→ Objetivo proposto A: Copie do trecho sobre Marielle tudo o que vai de "Depois disso, Marielle" até "política da companheira.".
→ Objetivo proposto B: No trecho sobre Marielle, que idade tinha o sobrinho de Lourenço quando foi morto na porta de casa?

---------- Trecho selecionado ----------

Nessa época, já em 2002, os dois viveram juntos seu primeiro grande episódio de mobilização pelos direitos humanos.  

“Era dia de eleição, com um monte de gente na rua fazendo boca de urna. As ruas da Maré estavam lotadas. Só que tinham criado um batalhão dentro da favela, e o caveirão tinha que passar ali no meio pra chegar no batalhão. Exatamente nesse dia, o caveirão reagiu aos traficantes e acertou uma criança de 4 anos, o Renan. E ainda registraram o crime como auto de resistência (quando um suspeito é morto em confronto com a polícia). Nós juntamos muita gente. Conseguimos parar a Avenida Brasil, lotou mesmo. A gente precisava chamar a atenção para aquilo”, conta, emocionado. 

Depois disso, Marielle e Lourenço também organizaram um ato por conta do assassinato do sobrinho de Lourenço, morto na porta de casa, aos 8 anos, com um tiro que teria sido disparado pela Polícia Militar. 

“Fizemos, juntos, uma sequência de atos contra o histórico de crianças assassinadas dentro da Maré. A Marielle sempre foi muito peituda. Ela não abaixava a cabeça. Ela enfrentava. Muitas vezes a gente pedia pra ela ir mais devagar, porque a gente, às vezes, ficava com medo. Ela, não!”, relembra. Os dois passaram logo a atuar junto à militância do Partido dos Trabalhadores. 

Anos mais tarde, Marielle filiou-se ao PSOL. Mesmo em grupos distintos, Lourenço foi um dos maiores incentivadores da vida política da companheira. 

Ao vê-la participando de uma propaganda institucional do PSOL na TV, com outros integrantes do partido, Lourenço questionou se Marielle seria candidata. Por falta de recursos, ainda não estava nos planos. Anos mais tarde, já em 2016, ajudada por correligionários, foi lançada como candidata à Câmara Municipal do Rio. 

“Tem horas que eu me sinto muito culpado por ter incentivado a candidatura dela. Afinal, eu fui a primeira pessoa que levantou essa possibilidade pra ela. Ao mesmo tempo, penso que ela já 

corria risco quando trabalhava com o Marcelo Freixo (na Comissão de Direitos Humanos da Alerj). O Freixo encarava a milícia, que é um grupo criminoso muito organizado”, analisa. “Quando alguém morre aqui na favela, é como se a gente estivesse junto até a hora da morte. Mas, quando morre longe, é como se a gente tivesse deixado a pessoa desprotegida. A gente se sente um pouco culpado”, lamenta ele, que ainda mora na Maré. 

Sobre o impacto da morte da vereadora amiga com relação à representatividade dos moradores da periferia em espaços públicos, Lourenço acredita que ainda falta muito para que essa população tenha reconhecido pela sociedade seu direito à cidadania: 

“Qualquer espaço fora da favela ainda não é um espaço de segurança pra gente que é negro e favelado. Nem que seja vereadora. Achei que ela pudesse estar um pouco mais protegida do que a gente por conta do cargo que ela ocupava, mas não estava. A morte da Marielle deixou um recado muito forte pra gente que é negro e favelado. Não importa onde estivermos, somos o perfil mais fácil de matar e descartar”.

---------- Dados registrados ----------

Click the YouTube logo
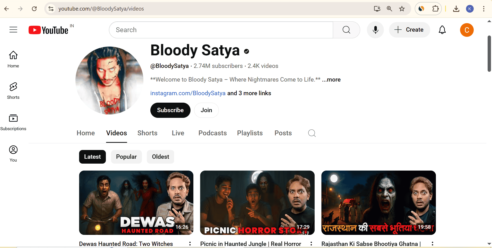This screenshot has height=248, width=492. point(48,30)
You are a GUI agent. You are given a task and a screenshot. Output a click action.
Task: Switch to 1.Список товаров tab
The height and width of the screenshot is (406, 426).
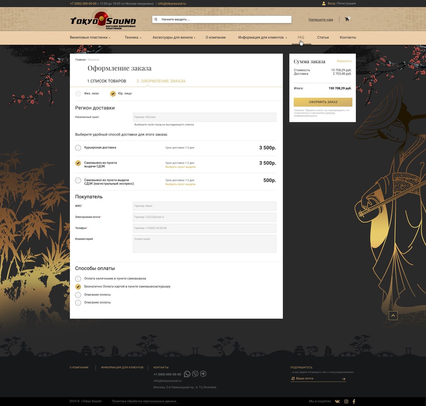(x=107, y=81)
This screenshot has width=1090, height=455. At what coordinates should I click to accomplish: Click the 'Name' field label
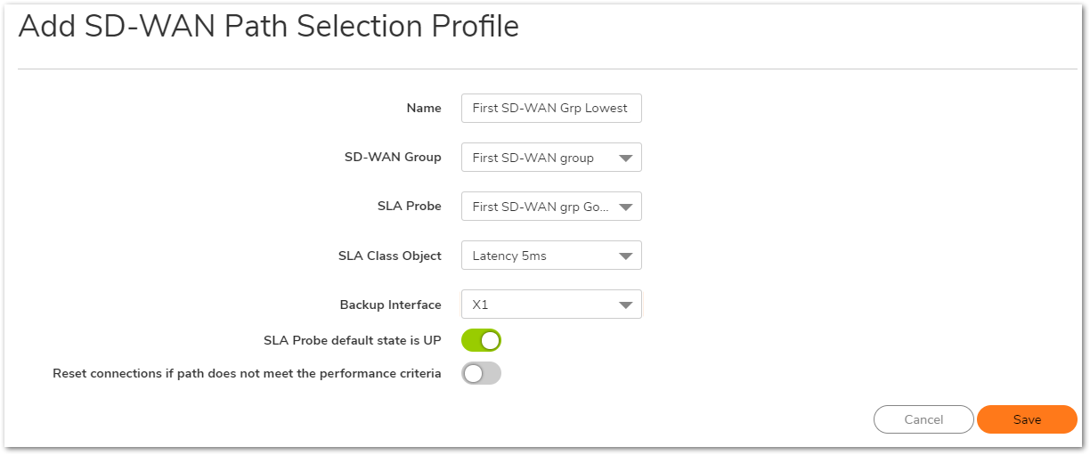point(424,109)
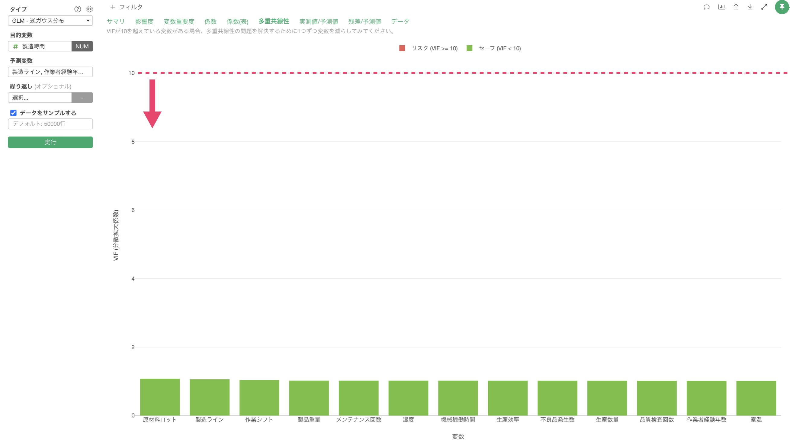Screen dimensions: 790x440
Task: Switch to the 変数重要度 tab
Action: (179, 21)
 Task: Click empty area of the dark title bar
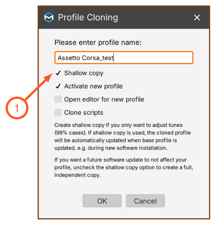pos(155,17)
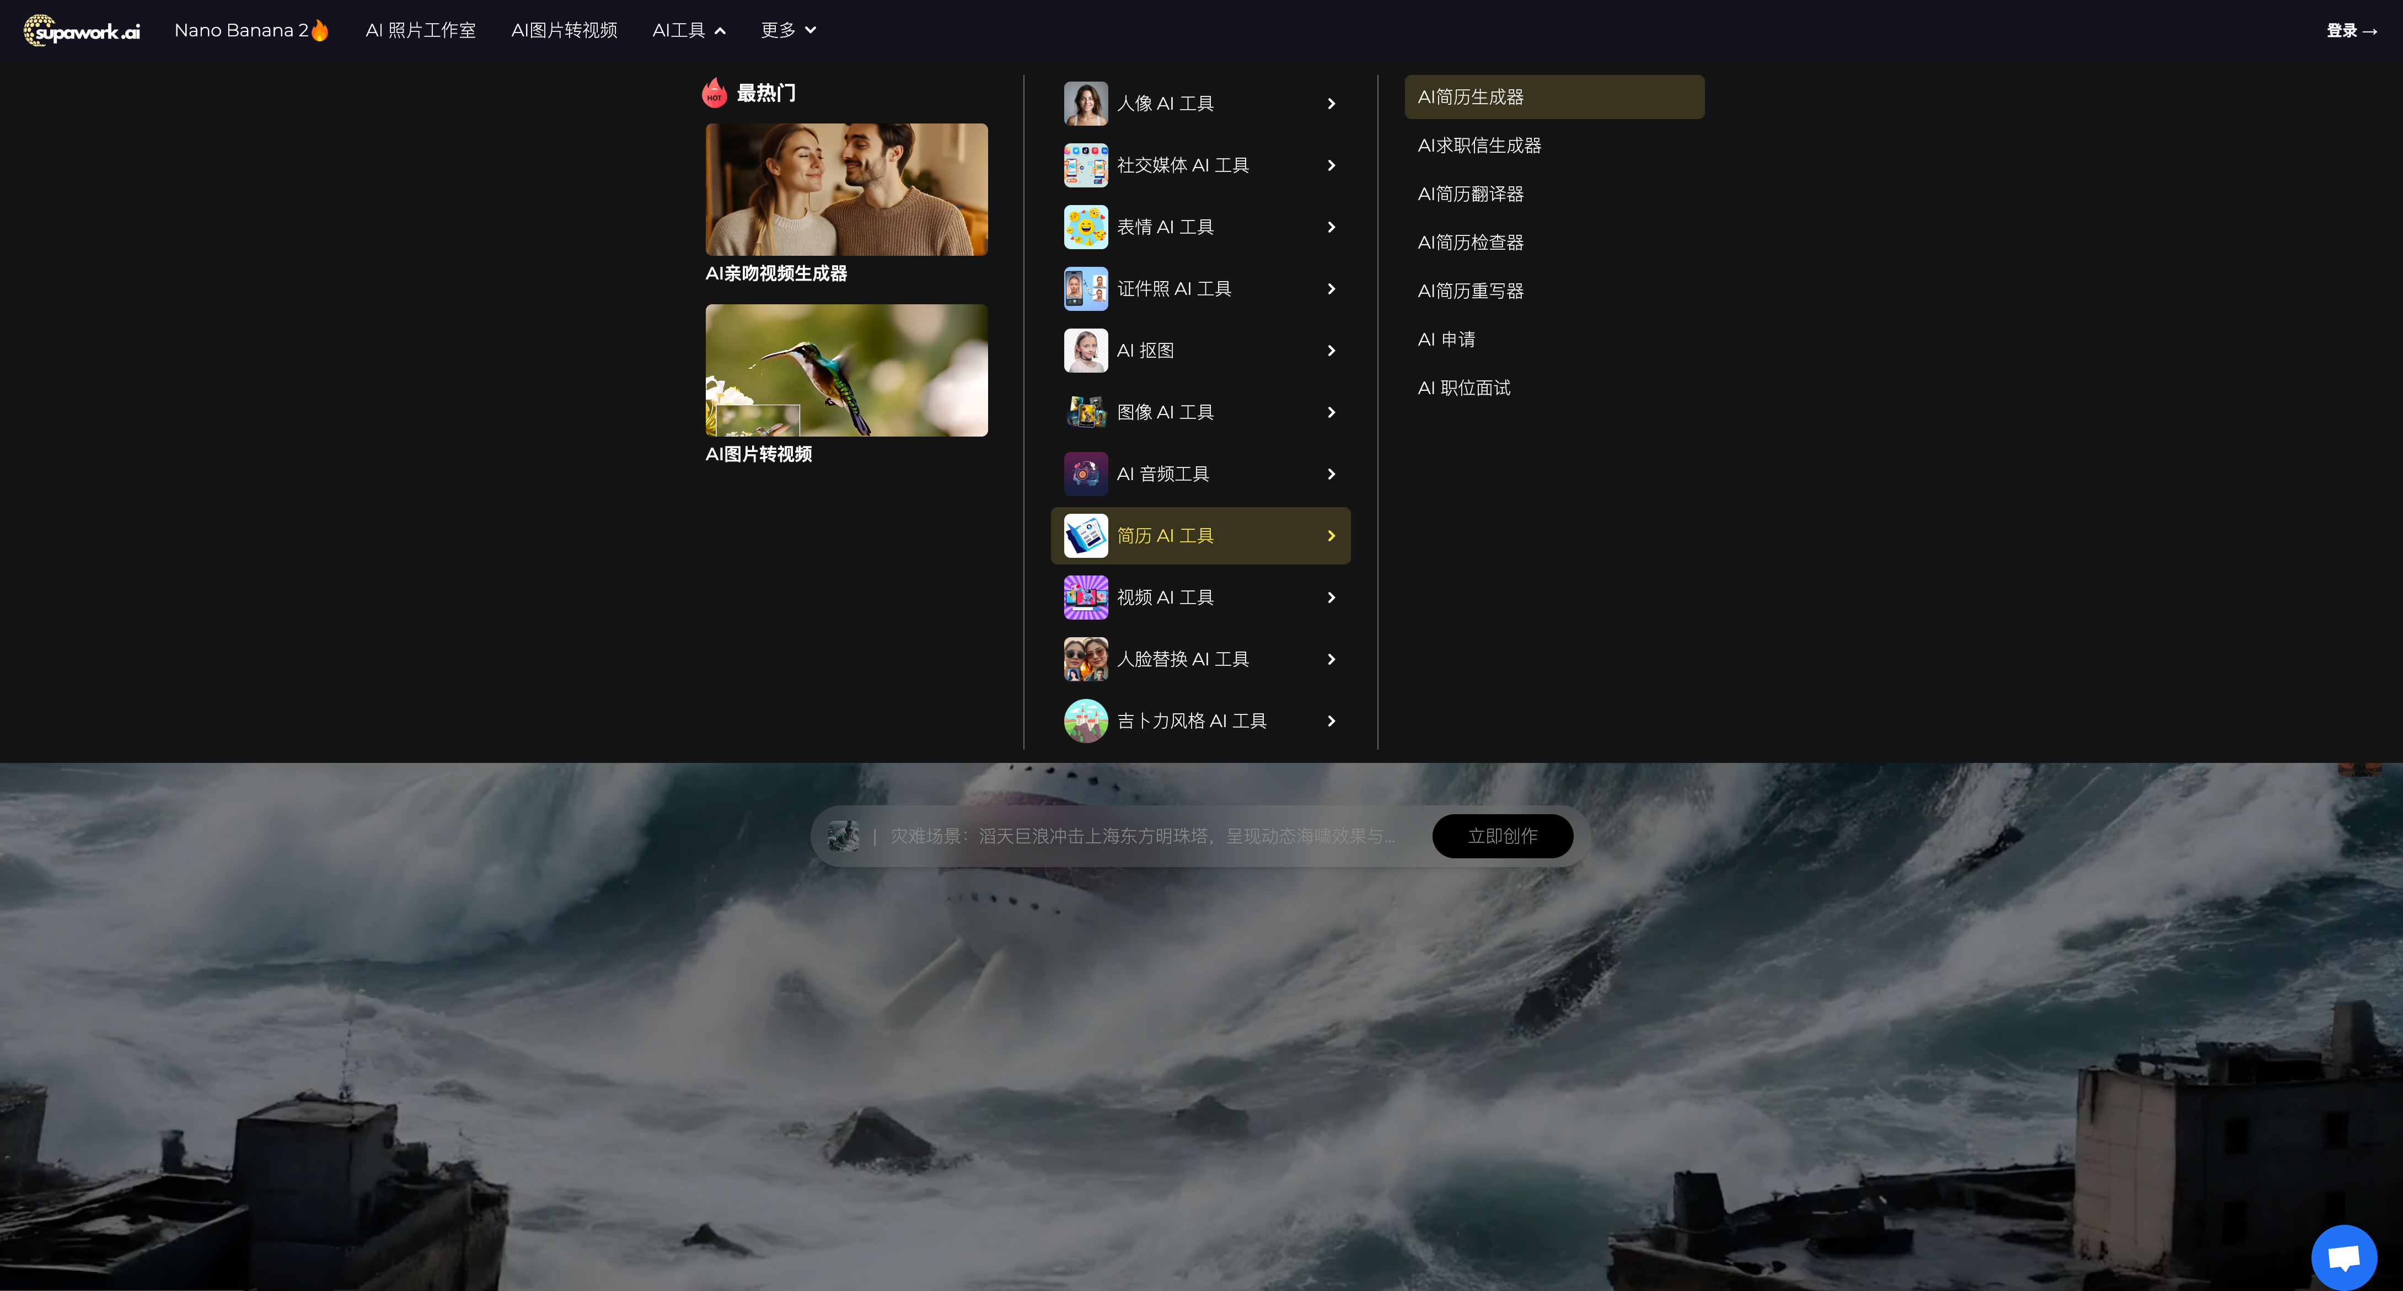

----------

→ Resposta da tarefa A:
Depois disso, Marielle e Lourenço também organizaram um ato por conta do assassinato do sobrinho de Lourenço, morto na porta de casa, aos 8 anos, com um tiro que teria sido disparado pela Polícia Militar. 

“Fizemos, juntos, uma sequência de atos contra o histórico de crianças assassinadas dentro da Maré. A Marielle sempre foi muito peituda. Ela não abaixava a cabeça. Ela enfrentava. Muitas vezes a gente pedia pra ela ir mais devagar, porque a gente, às vezes, ficava com medo. Ela, não!”, relembra. Os dois passaram logo a atuar junto à militância do Partido dos Trabalhadores. 

Anos mais tarde, Marielle filiou-se ao PSOL. Mesmo em grupos distintos, Lourenço foi um dos maiores incentivadores da vida política da companheira.

→ Resposta da tarefa B: Tinha 8 anos.